• **SELECTED TEXT**:
□ □ □ □ □ □ □

# Stupid Question Time!



## SuckLead (Jul 4, 2006)

What does peaceable journey (especially in the context of gun-friendly peaceable journey) mean? I was just doing some research for someone and this showed up. I was looking at gun laws and it kept popping up. But I can't find clarification on exactly what it is, so I can't tell him what it is! LOL! Any help?


----------



## Captain Crunch (Jul 4, 2006)

Under the McClure-Volkmer Act of 1986, individuals transporting firearms through a certain state that would otherwise view such transport as illegal may do so under this law if the firearms are unloaded, cased and stowed in a trunk or vehicle storage compartment which is not readily accessible to the vehicle occupants. Ammunition must be kept separate from the firearms.

The traveler must simply be passing through the state and must be bound for a jurisdiction where possession of such firearms is legal. Any extended stops for reasons other than gas or emergency services would effectively nullify the traveler's interstate commerce classification and subject him to the effects of state law.

Taken from _Traveler's Guide to the Firearm Laws of the Fifty States, 2007._

Hope this helps.


----------



## SuckLead (Jul 4, 2006)

It does! Thank you. 

So if a state doesn't have this it would mean you have to drive around the state to get where you are going?


----------



## Captain Crunch (Jul 4, 2006)

SuckLead said:


> It does! Thank you.
> 
> So if a state doesn't have this it would mean you have to drive around the state to get where you are going?


Doesn't matter. McClure-Volkmer is a federal law. It supercedes state law.


----------

□ □ □ □ □ □ □

• **SUPPLIED MATERIAL**:
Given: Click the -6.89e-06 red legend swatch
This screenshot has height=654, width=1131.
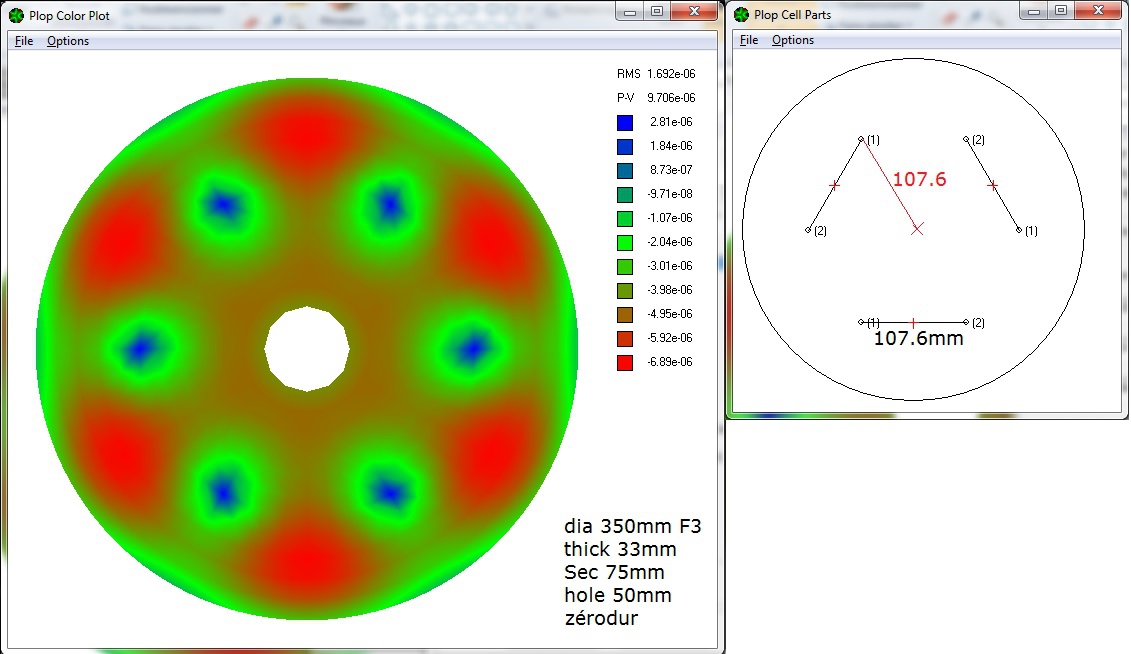Looking at the screenshot, I should 625,363.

□ □ □ □ □ □ □

• **WORK TO DO**: Reproduce the passage of the forum thread about peaceable journey between "Under the McClure-Volkmer" and "from the firearms.", inclusive.

• **FULL OUTPUT**:
Under the McClure-Volkmer Act of 1986, individuals transporting firearms through a certain state that would otherwise view such transport as illegal may do so under this law if the firearms are unloaded, cased and stowed in a trunk or vehicle storage compartment which is not readily accessible to the vehicle occupants. Ammunition must be kept separate from the firearms.